**Extracted text:**
= = = = =
PENSACOLA, Fla. -- Three hundred yards of white, sparkling sand is all that separates oil from the Deepwater Horizon spill and a cradle of many forms of sea life along Florida's coast.
While tar balls -- gooey blobs of oil ranging in size from dimes to softballs -- began washing up on the seashores of Florida's slender barrier islands, Troy Mulcher, a marine biologist from Kennesaw State University, and two students spent Saturday snorkeling over sea grass beds behind one of the thinnest islands at Gulf Islands National Seashore.
"So far, we have seen no signs of the oil on this side," Mulcher said. "But I don't know how long we expect that to last."
The drift is inevitable. Oil has been spewing out of the broken well head at an estimated 800,000 gallons a day for nearly seven weeks. The Gulf Coast has never seen anything on the scale of this spill, Mulcher said, and no one knows how many days, weeks or months the drifting plumes of oil will continue to flow on tides and winds. There are still too many unknowns, including the effects on the sea grasses he studies.
Why should someone from Atlanta care if the oil makes its way into the sounds and bayous?
"If you like crab or shrimp or fish, you should care," Mulcher said.
The beds of sea grasses that Mulcher and students Rachel Mactavish and Viet Nguyen have been studying as part of a long-term project are the nurseries for many forms of life that create a healthy ecosystem and provide food for restaurants and tables.
"And what are you going to do if you like to come down here to fish or vacation with your family? How comfortable are you going to feel getting in the water?" he asked.
Okaloosa and Escambia counties, which make up a large section of Florida's Panhandle, now have special sections for dealing with the oil spill on their Web sites, including what to do if you make contact with it.
They recommend thorough washing and not allowing children in the water if it gets that oily rainbow sheen on the surface. That has not yet been seen along the Panhandle, though the tar balls mar some beaches.
But the real impact is just beginning to touch the state and counties whose economic lifeblood is tourism and seafood.
Bob Robicheaux, the chairman of the Department of Marketing, Industrial Distribution and Economics at the University of Alabama at Birmingham School of Business, said the trickle-down effects of the oil spill have not hit yet.
Fishermen are out of work. They won't buy equipment or fuel. The tourist industry is already flailing as thousands of people are canceling their reservations. Those taxes will not be paid to state and county governments. And no one knows how long this will last.
"There is such a volume of oil, this is going to go on for many, many months," Robicheaux said.
Mulcher said sea grasses were already declining because of other pollutants in the waters. With his research, he should be able to measure the long-term effects of the oil and the threat it poses to the ecosystem.
"It has the potential to be a really big problem, obviously," he said.
= = = = =
**Record set:**
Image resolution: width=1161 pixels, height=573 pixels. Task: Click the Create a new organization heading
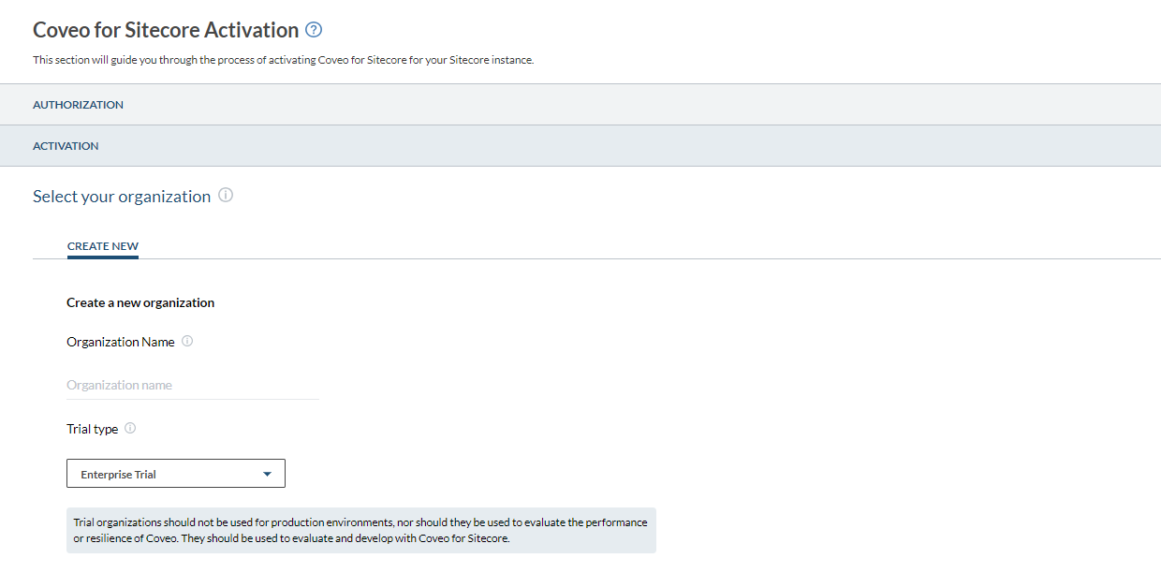point(140,302)
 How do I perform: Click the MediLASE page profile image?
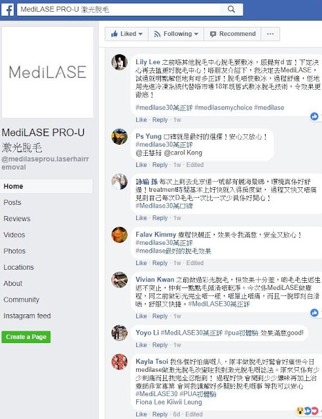(48, 72)
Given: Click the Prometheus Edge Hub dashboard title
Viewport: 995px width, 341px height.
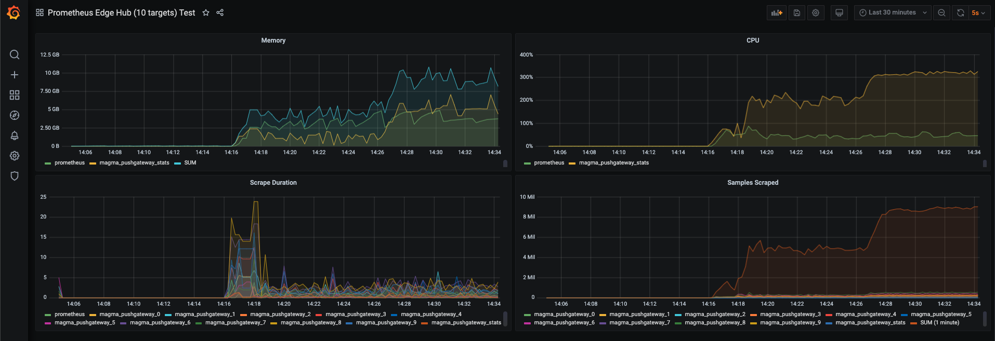Looking at the screenshot, I should [121, 12].
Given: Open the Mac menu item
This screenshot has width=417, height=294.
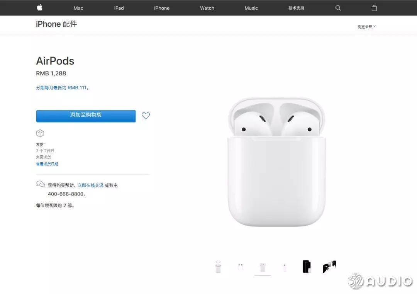Looking at the screenshot, I should (x=78, y=8).
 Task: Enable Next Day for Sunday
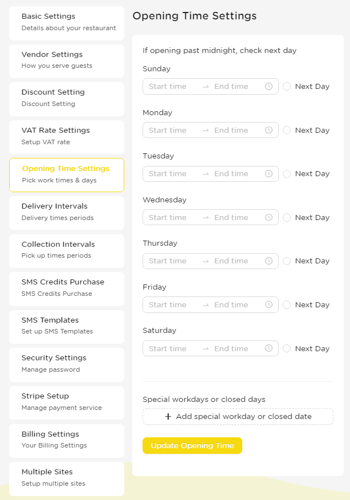click(287, 87)
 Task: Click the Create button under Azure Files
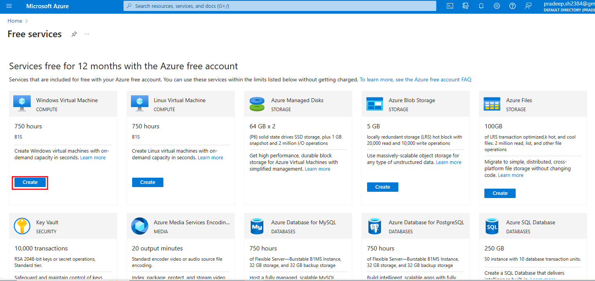click(500, 193)
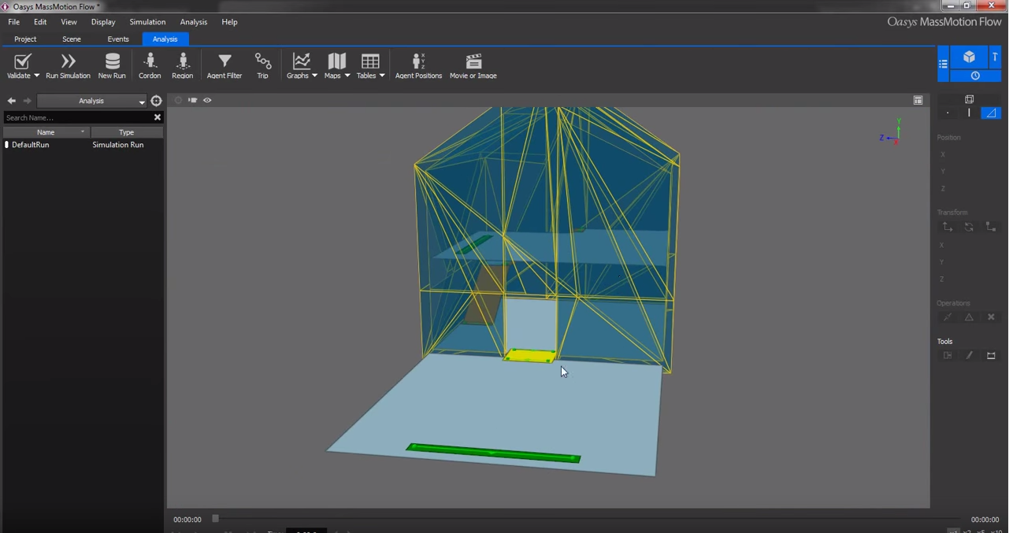Select the DefaultRun simulation run
1009x533 pixels.
(x=30, y=145)
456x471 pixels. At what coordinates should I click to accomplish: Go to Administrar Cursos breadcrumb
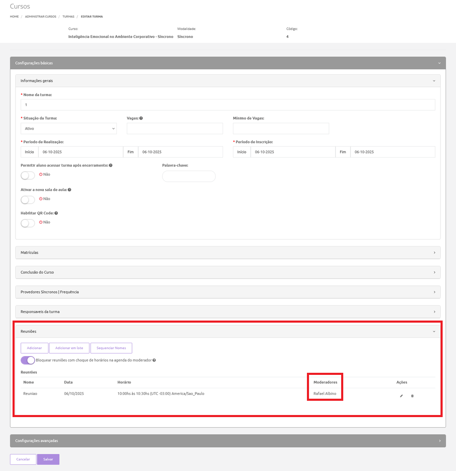pyautogui.click(x=41, y=17)
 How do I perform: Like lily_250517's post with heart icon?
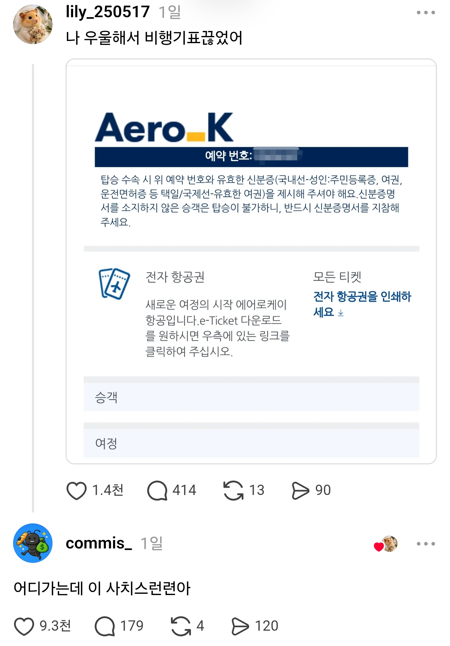point(77,491)
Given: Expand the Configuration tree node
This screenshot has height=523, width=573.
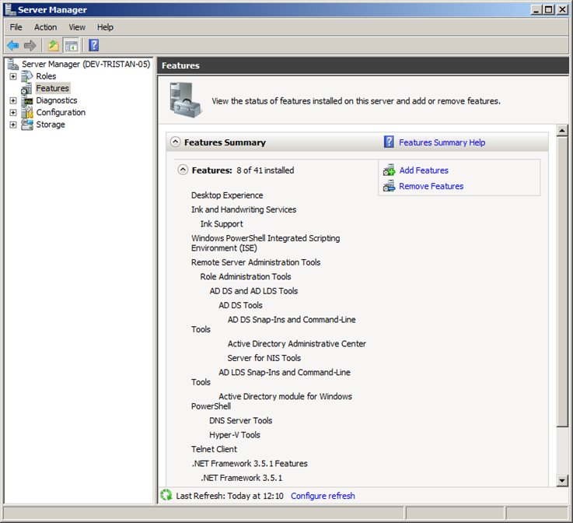Looking at the screenshot, I should [x=13, y=112].
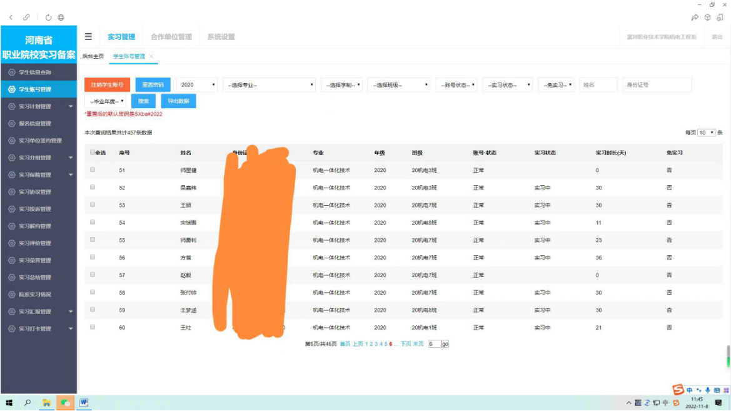Check the box for row 51 师昱健
Screen dimensions: 731x411
tap(93, 170)
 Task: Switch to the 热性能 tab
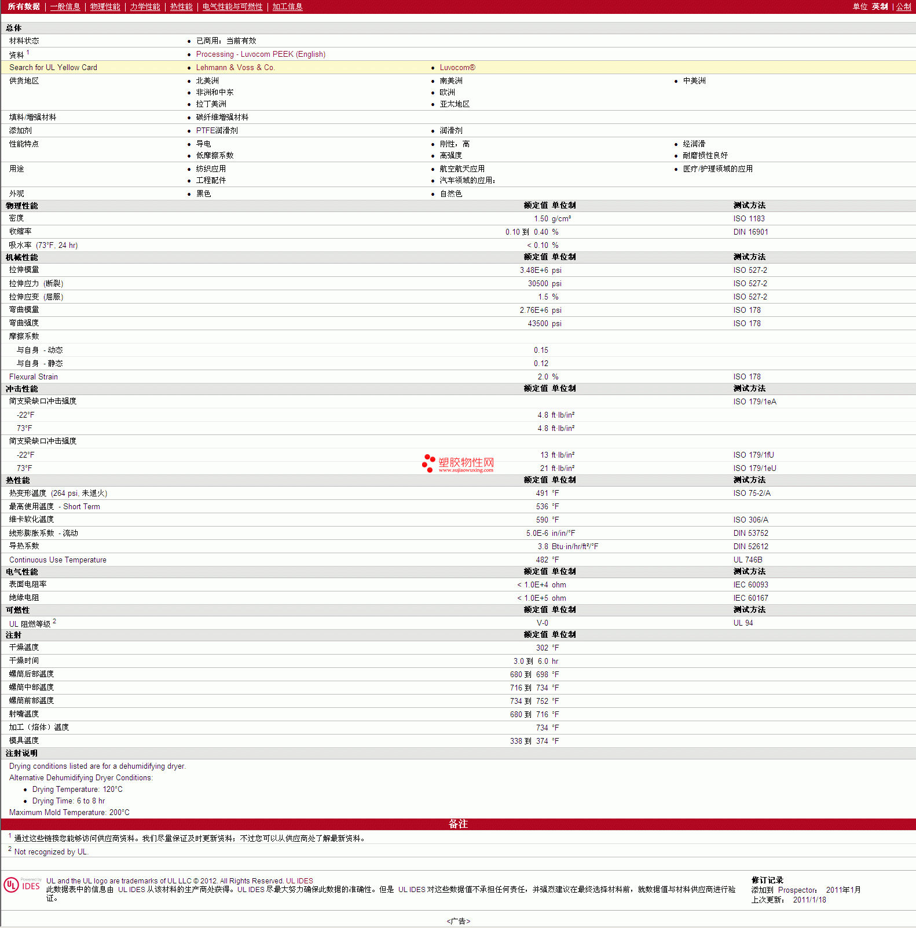coord(181,7)
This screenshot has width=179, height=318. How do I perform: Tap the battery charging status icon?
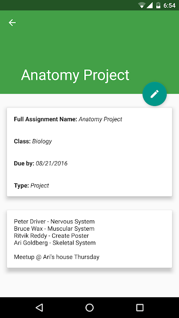tap(158, 5)
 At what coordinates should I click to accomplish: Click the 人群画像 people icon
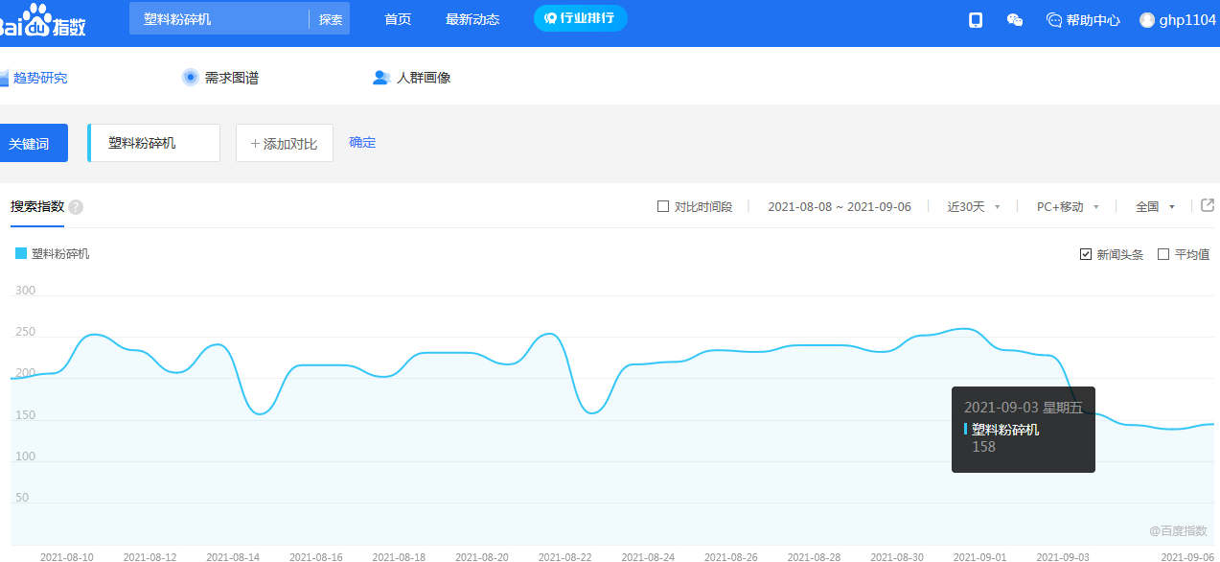pos(381,78)
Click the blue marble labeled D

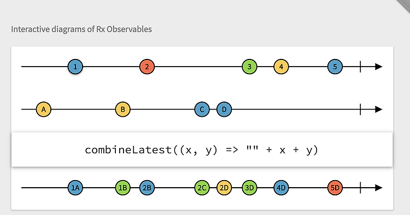[224, 109]
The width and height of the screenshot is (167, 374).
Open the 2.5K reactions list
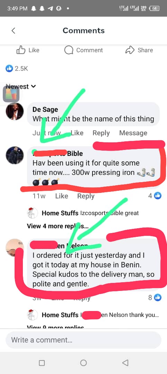pos(17,69)
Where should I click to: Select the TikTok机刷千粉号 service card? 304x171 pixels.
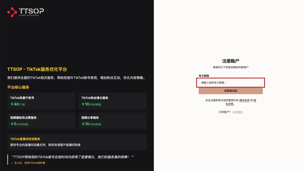pos(41,101)
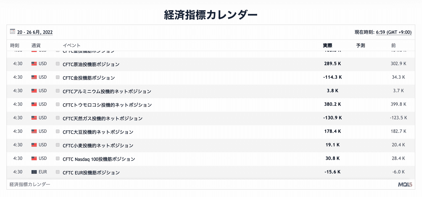422x197 pixels.
Task: Open the current time GMT +9:00 selector
Action: point(394,32)
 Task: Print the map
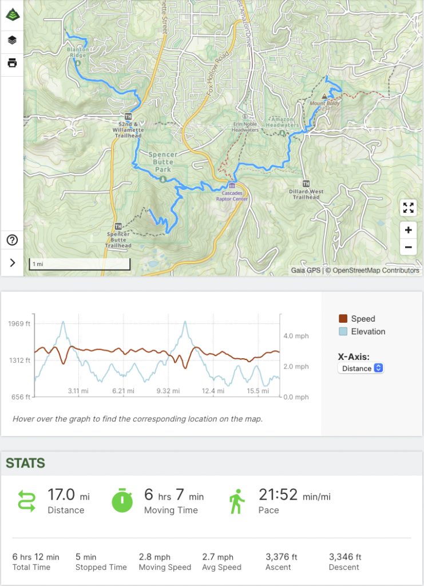click(11, 63)
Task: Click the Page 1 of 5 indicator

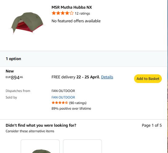Action: tap(152, 125)
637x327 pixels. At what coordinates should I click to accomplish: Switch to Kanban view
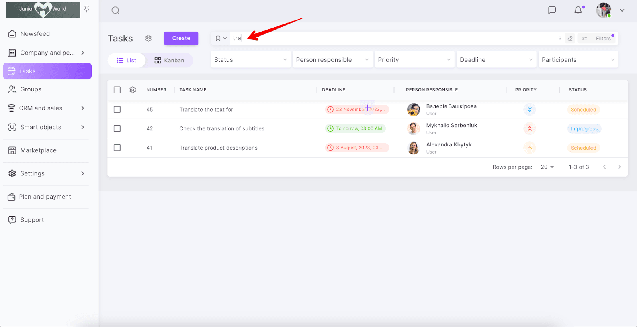tap(169, 60)
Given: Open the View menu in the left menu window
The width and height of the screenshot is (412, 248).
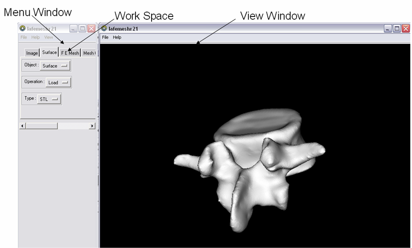Looking at the screenshot, I should [x=49, y=37].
= = = = =
**To do:**
1) From the oil spill article, extract the passage between "PENSACOLA, Fla. -- Three" and "Islands National Seashore.", inclusive.
2) Translate this sentence from the oil spill article into Spanish: "There are still too many unknowns, including the effects on the sea grasses he studies."
3) According to the oil spill article, at what estimated rate has oil been spewing from the broken well head?

**Answers per task:**
1)
PENSACOLA, Fla. -- Three hundred yards of white, sparkling sand is all that separates oil from the Deepwater Horizon spill and a cradle of many forms of sea life along Florida's coast.
While tar balls -- gooey blobs of oil ranging in size from dimes to softballs -- began washing up on the seashores of Florida's slender barrier islands, Troy Mulcher, a marine biologist from Kennesaw State University, and two students spent Saturday snorkeling over sea grass beds behind one of the thinnest islands at Gulf Islands National Seashore.

2) Todavía hay demasiadas incógnitas, incluidos los efectos sobre los pastos marinos que él estudia.

3) An estimated 800,000 gallons a day.